/---

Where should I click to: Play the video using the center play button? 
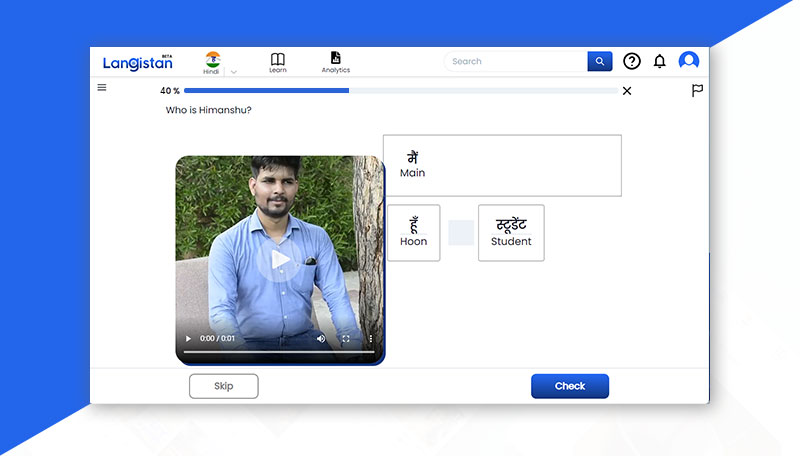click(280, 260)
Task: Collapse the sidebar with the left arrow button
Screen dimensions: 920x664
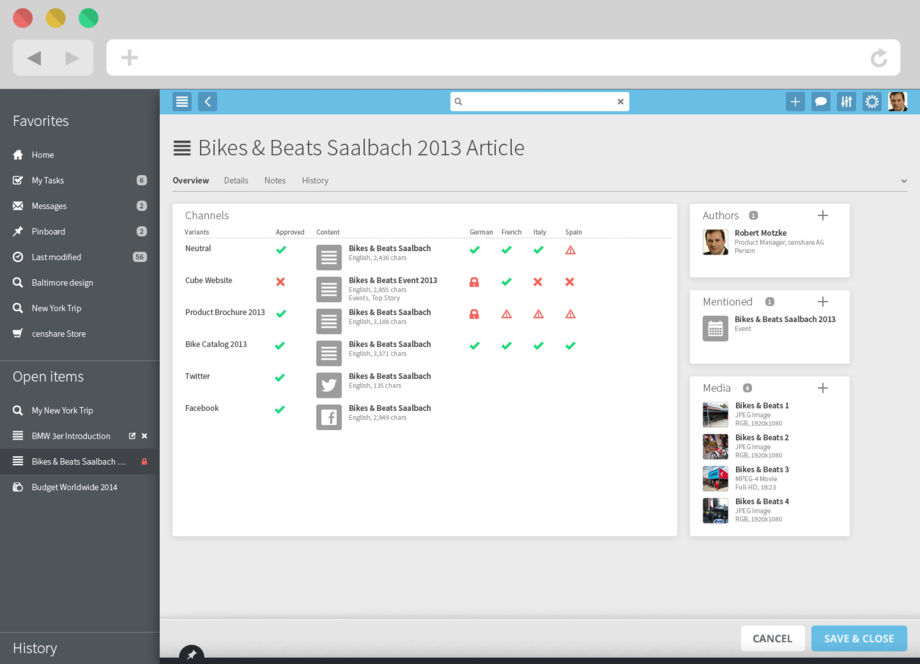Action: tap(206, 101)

\---

Exercise:
Do not include images; quote all of the entries above exactly.

Task output:
Where should I click to: Play the video using the center play button? 
click(280, 260)
Task: Collapse the sidebar with the left arrow button
Screen dimensions: 920x664
Action: tap(206, 101)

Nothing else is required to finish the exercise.